Je l’avoue, dès mon arrivée, cette kippa m’a contrariée. Lorsque le sujet s’est invité dans le débat, j’ai fait remarquer au professeur qu’en France, on n’affichait pas ses convictions et pratiques religieuses. Question de savoir-vivre. Certes, la loi n’interdit pas le port de la kippa ou du voile islamique dans l’espace public. Mais quelle que soit la règle, l’esprit de la laïcité commande une certaine discrétion. « Je m’appelle Cohen, tout le monde sait que je suis juif », m’a rétorqué l’intéressé. Oui, et moi je m’appelle Lévy. Un nom, aussi caractéristique soit-il, ne dit strictement rien de la pratique, a fortiori pour un juif dont la définition relève de la filiation – selon la loi hébraïque, est juif quiconque est né d’une mère juive (même ashkénaze[1] !). On peut donc être juif et totalement athée ou mécréant. Au demeurant, personne ne demande à Cyrille Cohen de se cacher. Et il est vrai qu’il est israélien. Mais il se trouvait en France (pays dont il possède probablement la nationalité). Qu’il respecte le shabbat et mange cacher, c’est une affaire strictement privée. Pour autant, cet appel à la retenue ne vaudrait pas pour un imam, un rabbin ou le pape, en tout cas s’ils étaient invités es qualité.
Plus encore qu’une loi, qui ne
peut être modifiée que par le vote du Parlement, une règle tacite est sujette à
évolution, en fonction des débats qui traversent la société. Il est probable
que cette kippa n’aurait pas choqué il y a trente ans, avant que le voile
islamique devienne un sujet récurrent de la dispute française, notamment grâce
à certaines sœurs Lévy[2]…
Certains internautes n’ont pas manqué de faire le rapprochement. « Là
on est au comble du fou rire sur #hdpros eux qui râlent à longueur de journée
sur les voiles ou les djellabas, hop dès le lundi matin professeur Cyrille
Cohen et sa kippa sur la tête sur le plateau », tweete un courageux
anonyme qui s’est baptisé « Le Comédien ». Eh bien, en dépit d’une
légère aigreur, ce comédien-là n’a pas tort. Dénoncer le voile et accepter la
kippa témoigne au minimum d’une incohérence et, aux yeux de pas mal de gens,
d’un déplorable deux poids, deux mesures. C’est d’ailleurs dans cette
perspective qu’il y a quelques années, Marine Le Pen avait demandé aux juifs
français de renoncer à la kippa dans la rue. Beaucoup l’ont fait,
malheureusement pour des raisons de sécurité.

*Consigne*. Prolongez le texte sur le port de la kippa et la laïcité en reprenant juste après sa dernière phrase.

*Lignes fournies*.
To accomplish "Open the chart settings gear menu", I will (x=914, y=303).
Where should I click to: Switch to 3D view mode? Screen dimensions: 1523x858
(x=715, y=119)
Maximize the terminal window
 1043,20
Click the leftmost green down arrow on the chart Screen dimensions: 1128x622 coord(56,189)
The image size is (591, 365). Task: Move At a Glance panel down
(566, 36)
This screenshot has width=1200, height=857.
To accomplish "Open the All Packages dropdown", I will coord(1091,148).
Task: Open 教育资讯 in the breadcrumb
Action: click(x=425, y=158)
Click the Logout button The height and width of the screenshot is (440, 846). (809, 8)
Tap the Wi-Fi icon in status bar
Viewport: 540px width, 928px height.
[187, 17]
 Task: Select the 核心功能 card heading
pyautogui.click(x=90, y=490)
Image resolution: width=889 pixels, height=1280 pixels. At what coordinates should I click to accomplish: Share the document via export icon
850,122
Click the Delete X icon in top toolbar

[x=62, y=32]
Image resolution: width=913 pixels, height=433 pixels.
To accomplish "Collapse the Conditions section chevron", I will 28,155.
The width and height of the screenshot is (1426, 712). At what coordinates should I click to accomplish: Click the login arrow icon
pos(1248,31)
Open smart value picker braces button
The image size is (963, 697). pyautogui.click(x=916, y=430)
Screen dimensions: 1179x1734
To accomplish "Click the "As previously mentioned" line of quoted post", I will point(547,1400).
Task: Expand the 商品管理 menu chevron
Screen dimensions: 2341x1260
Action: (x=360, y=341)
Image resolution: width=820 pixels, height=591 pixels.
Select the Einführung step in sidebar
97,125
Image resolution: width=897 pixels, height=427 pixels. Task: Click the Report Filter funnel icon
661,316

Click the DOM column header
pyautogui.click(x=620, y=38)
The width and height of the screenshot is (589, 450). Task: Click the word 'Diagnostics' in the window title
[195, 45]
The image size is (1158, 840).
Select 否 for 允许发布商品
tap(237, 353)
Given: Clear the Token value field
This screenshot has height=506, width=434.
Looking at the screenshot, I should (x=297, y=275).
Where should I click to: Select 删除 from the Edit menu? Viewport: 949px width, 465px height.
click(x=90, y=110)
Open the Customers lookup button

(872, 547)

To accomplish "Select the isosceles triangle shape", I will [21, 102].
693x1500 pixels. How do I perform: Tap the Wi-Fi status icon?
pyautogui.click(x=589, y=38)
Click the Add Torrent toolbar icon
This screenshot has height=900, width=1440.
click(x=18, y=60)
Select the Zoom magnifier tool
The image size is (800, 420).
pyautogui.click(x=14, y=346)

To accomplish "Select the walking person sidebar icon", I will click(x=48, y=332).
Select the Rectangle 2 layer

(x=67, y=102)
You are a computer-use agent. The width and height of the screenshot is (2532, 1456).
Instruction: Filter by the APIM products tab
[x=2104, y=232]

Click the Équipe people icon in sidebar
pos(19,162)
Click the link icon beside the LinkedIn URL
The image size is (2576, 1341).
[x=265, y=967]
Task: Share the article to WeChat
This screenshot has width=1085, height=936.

*Réponse*.
On me dira que ce n’est pas
pareil. En effet, la kippa n’est pas un signe d’infériorité des femmes (ni des
hommes). Elle n’est pas l’étendard de nos ennemis, elle n’est pas suspecte de
manifester des sentiments antifrançais. On n’a pas vu d’hommes à kippa se
réjouir des massacres de Charlie Hebdo ou du Bataclan. Mais en
France, beaucoup de jeunes filles musulmanes portent le voile sans avoir la
moindre sympathie pour les terroristes ni la moindre détestation pour leur
pays. Qu’elles soient instrumentalisées au service d’une cause qui les dépasse,
c’est ma conviction, mais cela relève du débat.
Inutile de se raconter des
histoires. Il y a une forme de séparatisme juif. Certes, il est pacifique et
apolitique. Autrement dit, ce ne sont pas les juifs qui mettent aujourd’hui au
défi la cohésion de la société française. N’empêche : ce qui pouvait
passer il y a quelques décennies pour un innocent particularisme paraît
aujourd’hui problématique à nombre de nos concitoyens. Qu’il y ait parmi eux
des gens qui ont un problème avec les juifs ne doit pas nous empêcher
d’entendre les autres, ceux qui pensent légitimement qu’une règle n’a de sens
que si elle vaut pour tous.
J’ai également été frappée par
le silence de mes camarades de plateau – fait suffisamment rare pour être
significatif. Peut-être auraient-ils été plus directs avec une femme voilée.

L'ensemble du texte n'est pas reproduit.